__GIVEN INSTRUCTION A__:
Please answer these questions about the art supply list:
(i) Why does the list call for a couple of gel pens?
(ii) Which china marker colors are named as favorites?
(iii) What size brushes should go in checked baggage?
__GIVEN INSTRUCTION B__: Supply the next part of the art supply list, following on from the entry about alternative attachments.

__ARTICLE__:
========
8.) Gel pens.  You will need a couple so you can write on top of dark surfaces.  (Sharpies paint markers, Molotow, etc.  are great for this and come in varying tips).  I usually like a light one- like white, gold or silver or pink, and a dark one like black, blue, purple, or brown. 

9.) Other drawing tools:  If you have some water color crayons, bring a few of those.  Imagine your expedition to think of what colors to bring or just bring your favorite colors and we‘ll make it all work!  Include some light or pastel colors and some dark.  China markers are great for drawing and doing rubbings.  My favorite are black, red, and white. But blue & yellow would also be good.  You can usually find these at fine art stores with a few colors available at Home Depot/Lowe's.

10.) Brushes: I bring a few brushes in my case.  The case is small & the book is small, so you don’t need a brush that’s too big. I generally have a thin tipped, and then a couple quarter inch thick brushes.  Pack a couple larger brushes, 1-2 inches, in your checked through baggage.

11.) Alternative attachments:  I highly recommend clear tape or any other kind of tape.  In a hurry, tape is the way to go. I also have a mini stapler and mini staples- you can get these mini kits at office supply store or target that has a mini stapler, a mini tape, a mini hole puncher- they are awesome! I also recommend masking tape in butter cream- home depot scotch brands will be stickier than art tape or archival, which is better for us. I also like a half inch black masking tape, a few washi tapes, and pack even more tape in my suitcase!
========
__LISTING__:
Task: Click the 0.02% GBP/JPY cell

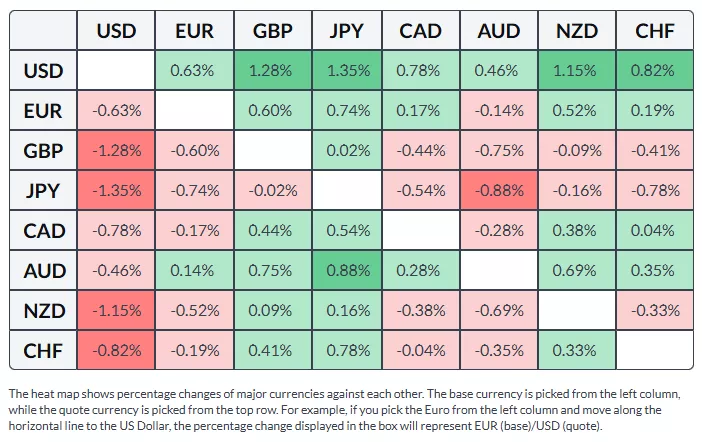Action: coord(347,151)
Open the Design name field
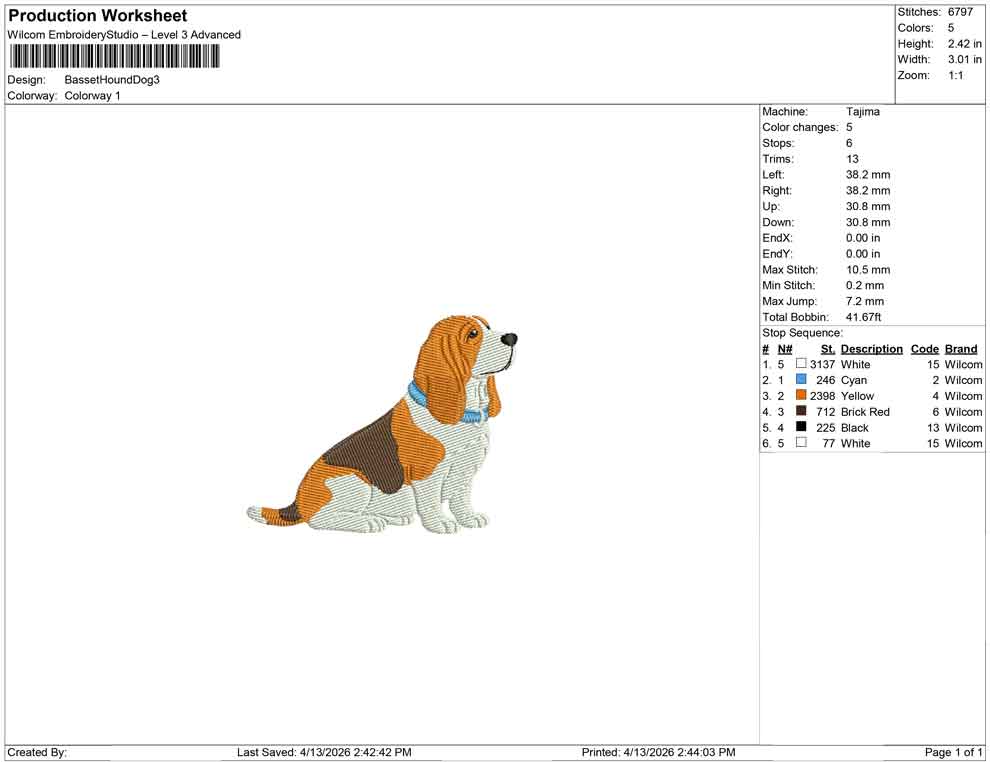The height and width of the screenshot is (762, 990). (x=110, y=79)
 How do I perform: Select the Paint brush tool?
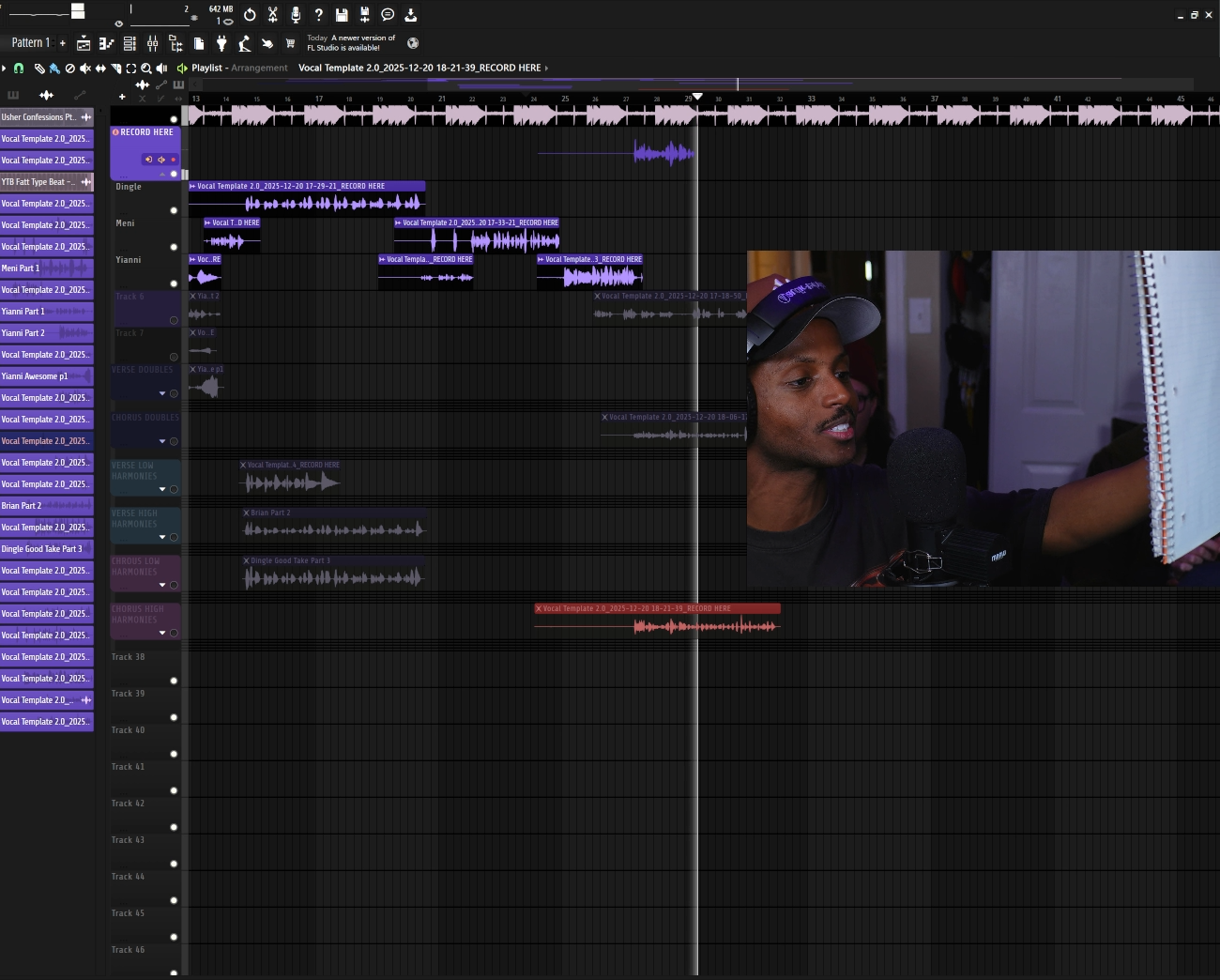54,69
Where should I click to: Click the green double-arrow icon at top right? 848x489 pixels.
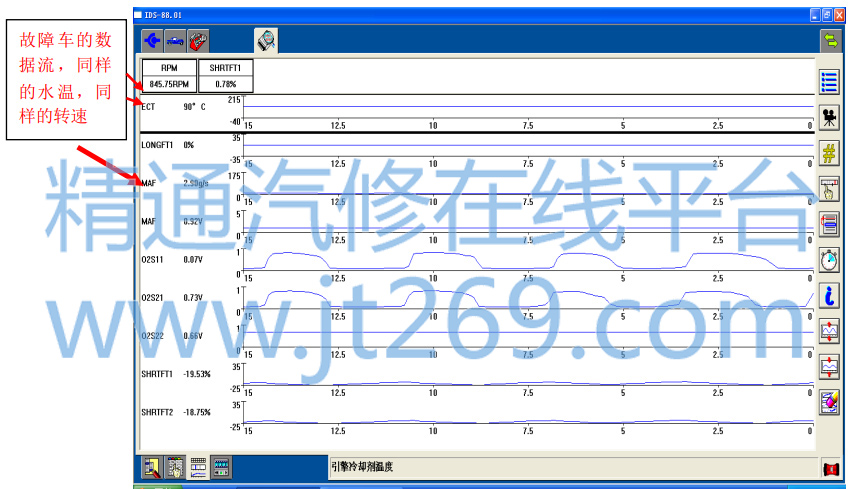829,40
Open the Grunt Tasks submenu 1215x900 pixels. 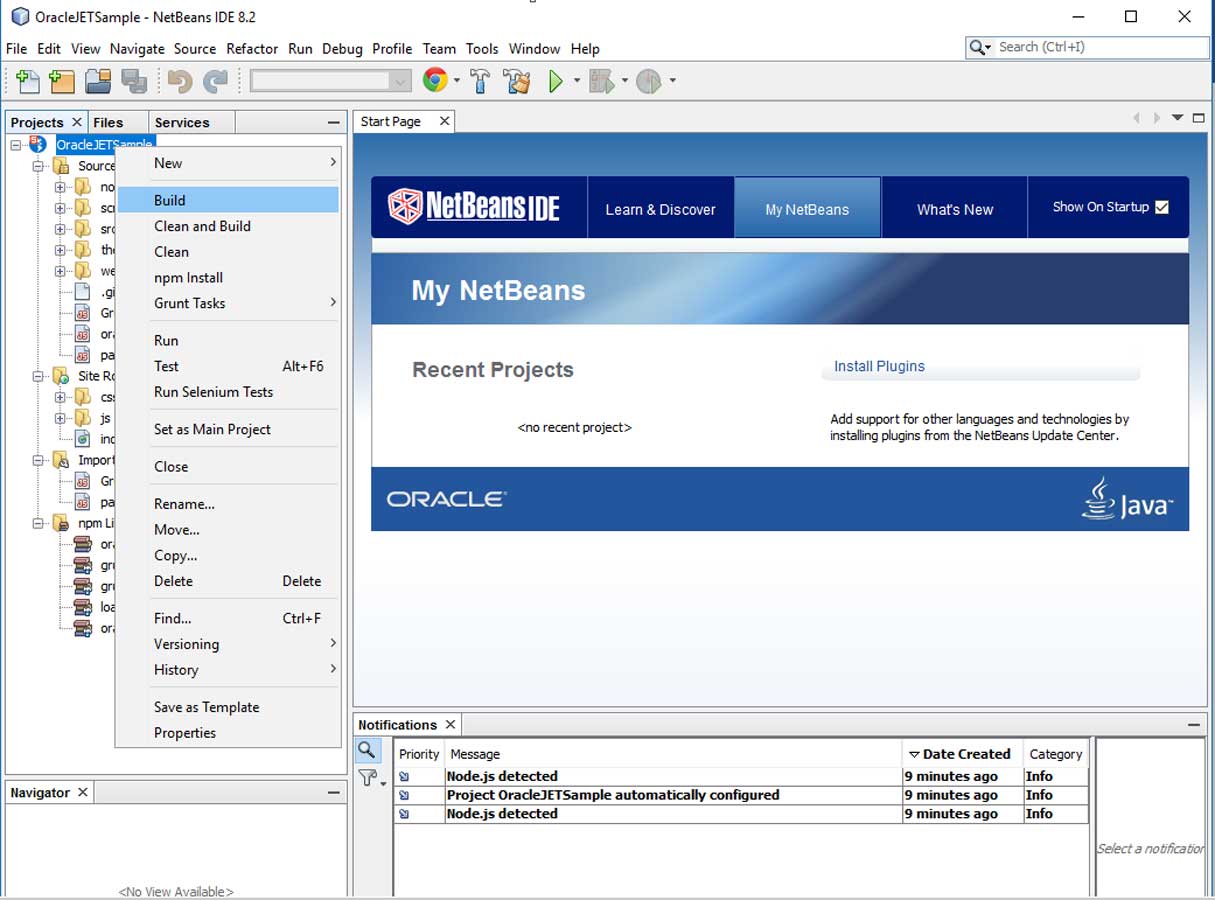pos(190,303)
========
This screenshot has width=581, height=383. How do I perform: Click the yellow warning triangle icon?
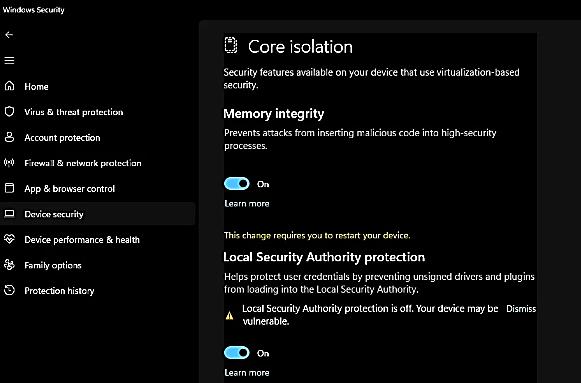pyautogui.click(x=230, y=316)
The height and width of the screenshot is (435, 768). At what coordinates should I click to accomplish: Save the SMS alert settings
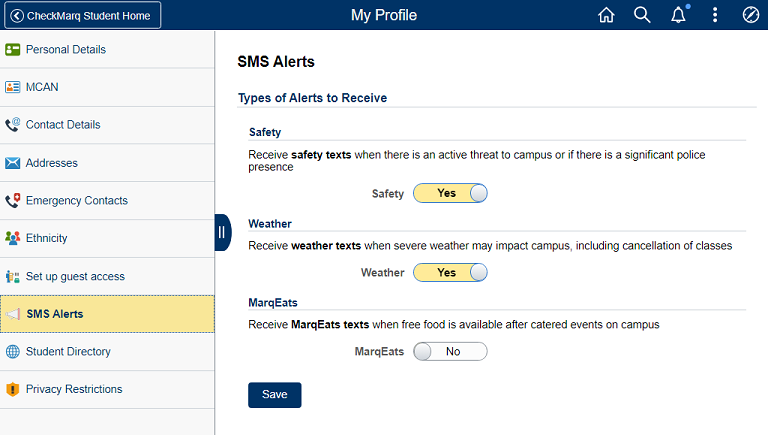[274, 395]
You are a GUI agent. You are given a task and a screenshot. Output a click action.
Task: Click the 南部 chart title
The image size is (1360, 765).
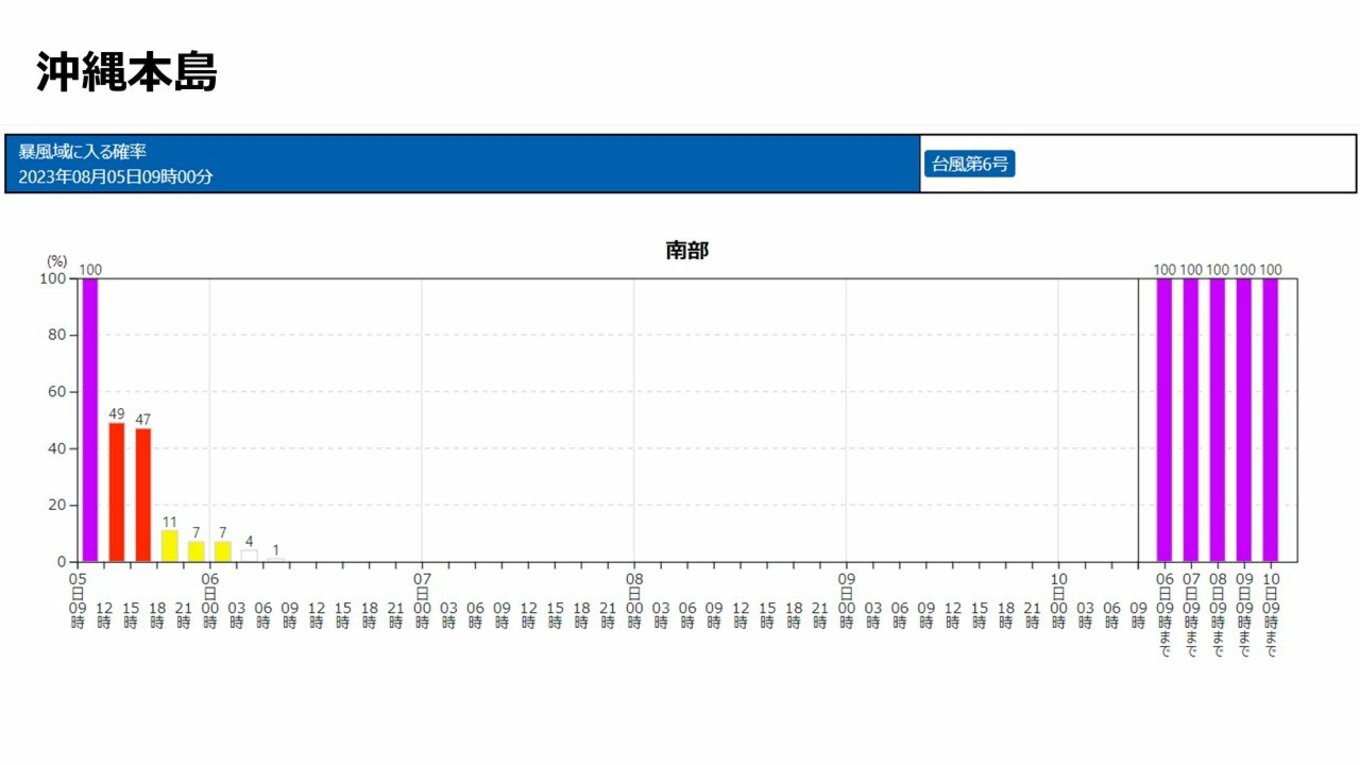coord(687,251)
========
__ANSWER A__:
(i) To write on top of dark surfaces.
(ii) Black, red, and white.
(iii) Larger brushes, 1-2 inches.

__ANSWER B__:
12.) Wet ones Wipes:  I tear out a bunch and then fold them into a baggie for my travel kit.  You can also purchase a small travel package.  These are great for spreading paint in a hurry, wiping up messes, cleaning glue off hands, cleaning up things like brushes, rubbing water color crayons, bleeding things- they are very handy. I also put a larger container in a sealable zip -loc baggie in check in luggage.

14.) Rubber Stamp letters:  probably seems frivolous, in light of our space issue, but I love mine, and I have a small peg letter set. I also rubber band my box of letters and anything else that could be problematic.  But that also means you have to bring stamp pads (which I would rubber band closed as well).  I go with staz on because they print on everything including plastic and glass, and dry immediately.  I love my black, red, and especially saddle brown for an antiquey look. While you’re at it, you may want to bring a few rubber stamps. I don't go anywhere without my pirate stamps, my compass rose, and a few postal stamps to add to mail art, but also to embellish my Visual Travelogue pages. I have a couple different stamps that say travel and travel journal, and a few visa stamps. Anything that says travel or is map themed will be fun.

15.) Crayons for rubbings:  they make big flat sticks specifically designed for doing rubbings but water color crayons or regular crayons will also work for this.  We did this a lot in Greece- it was great! I'll provide plenty of tracing paper for this and wax paper to insert between wet pages!

16.) Collage kit:   I usually have an extra plastic envelope with some collage items. Start collecting images and ephemera that appeals to you- but you could even make an envelope that fits in the back of your book or is an actual page:  wrapping paper, copies of photos, stickers, postage stamps, maps, images from magazines - stuff you’ve been saving on your bulletin board or refrigerator-anything you like - for whatever reason.  Then add as you go along- plane tickets, baggage claim stickers, labels… while working on my journal in India a man inquired, “a memory you are collect, yes?” Yes.

17.) Your favorites. Make sure you include these. My new favorites since Morocco are my stencils which are really fun to create backgrounds. I also keep them in a little plastic sleeve.  Tile patterns will be perfect, but bring whatever seems fun.

 

I know it seems like a lot, but watch the video- you will be surprised how I fit it all into my "Flight Attendant," or my carry on JMU!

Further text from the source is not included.